STORED DATA:

________________________

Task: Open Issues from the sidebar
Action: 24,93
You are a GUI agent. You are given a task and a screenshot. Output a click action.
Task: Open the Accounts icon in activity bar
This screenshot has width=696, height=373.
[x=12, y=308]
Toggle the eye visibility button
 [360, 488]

________________________

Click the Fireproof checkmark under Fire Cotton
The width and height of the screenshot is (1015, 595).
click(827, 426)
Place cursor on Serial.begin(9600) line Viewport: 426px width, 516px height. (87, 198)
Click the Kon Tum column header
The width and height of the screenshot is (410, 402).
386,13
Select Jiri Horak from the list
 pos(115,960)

________________________

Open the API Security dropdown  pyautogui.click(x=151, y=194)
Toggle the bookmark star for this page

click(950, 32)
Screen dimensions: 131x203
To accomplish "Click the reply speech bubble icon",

________________________

ACTION ITEM: One number is all the reply should hold: how many lines in these records include the word "icon".

ANSWER AREA: 2